Yes, you can serve this recipe as either a side dish or main course. It pairs well with a variety of dishes, including roasted meats, stews, and salads. You can also add some protein like chicken, beef, or tofu to make it a more substantial meal.
warm garlic and herb roasted carrots and parsnips for cold january days
Ingredients
- 4 large carrots, peeled and chopped
- 2 large parsnips, peeled and chopped
- 3 cloves garlic, minced
- 2 tbsp olive oil
- 1 tsp dried thyme
- 1 tsp salt
- 1/2 tsp black pepper
- 1/4 cup grated Parmesan cheese (optional)

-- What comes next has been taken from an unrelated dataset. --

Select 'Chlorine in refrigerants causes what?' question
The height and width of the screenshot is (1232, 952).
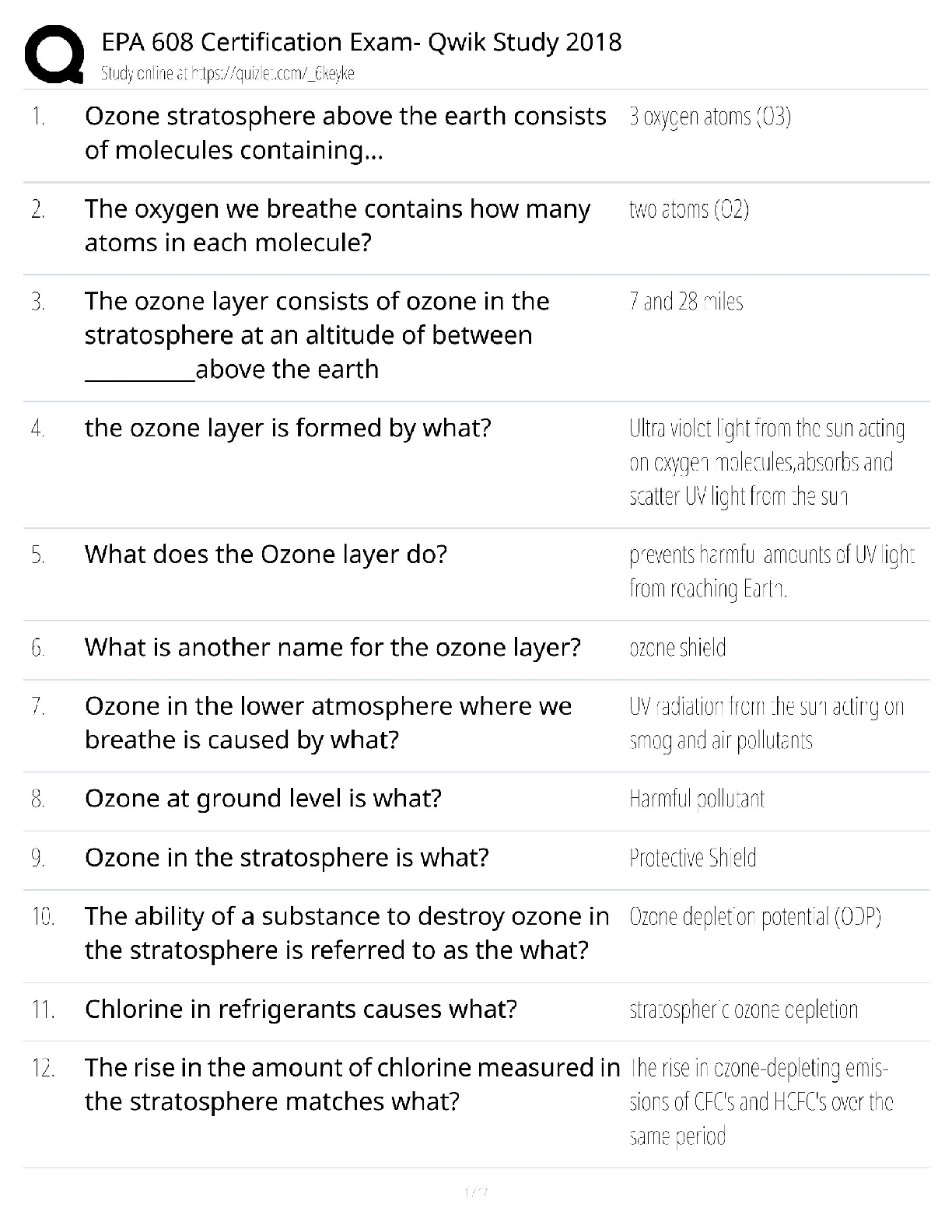click(300, 1010)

- 2 tbsp chopped fresh parsley
- 1 lemon, cut into wedges (optional)
Instructions
- Preheat the oven. Preheat the oven to 425°F (220°C). Line a baking sheet with parchment paper or a silicone mat.
- Prepare the carrots and parsnips. Peel and chop the carrots and parsnips into 1-inch (2.5 cm) pieces. Place them in a large bowl.
- Mix the garlic and herbs. In a small bowl, mix together the minced garlic, dried thyme, salt, and black pepper.
- Toss with olive oil and garlic mixture. Drizzle the olive oil over the carrots and parsnips, then sprinkle the garlic and herb mixture over them. Toss to coat.
- Roast in the oven. Spread the carrots and parsnips out in a single layer on the prepared baking sheet. Roast in the preheated oven for 25-30 minutes, or until tender and lightly browned.
- Add Parmesan cheese (optional). If using Parmesan cheese, sprinkle it over the carrots and parsnips during the last 5 minutes of roasting.
- Garnish with parsley and lemon. Remove the carrots and parsnips from the oven and garnish with chopped fresh parsley. Serve with lemon wedges on the side, if desired.
Recipe Notes
- Storage tip: Store leftovers in an airtight container in the refrigerator for up to 3 days.
- Make ahead: Prepare the carrots and parsnips up to a day in advance, but roast them just before serving.
- Substitution: Swap the Parmesan cheese for other grated cheeses, such as cheddar or feta.
- Pro tip: For extra crispy carrots and parsnips, try roasting them at a higher temperature (450°F/230°C) for a shorter amount of time (20-25 minutes).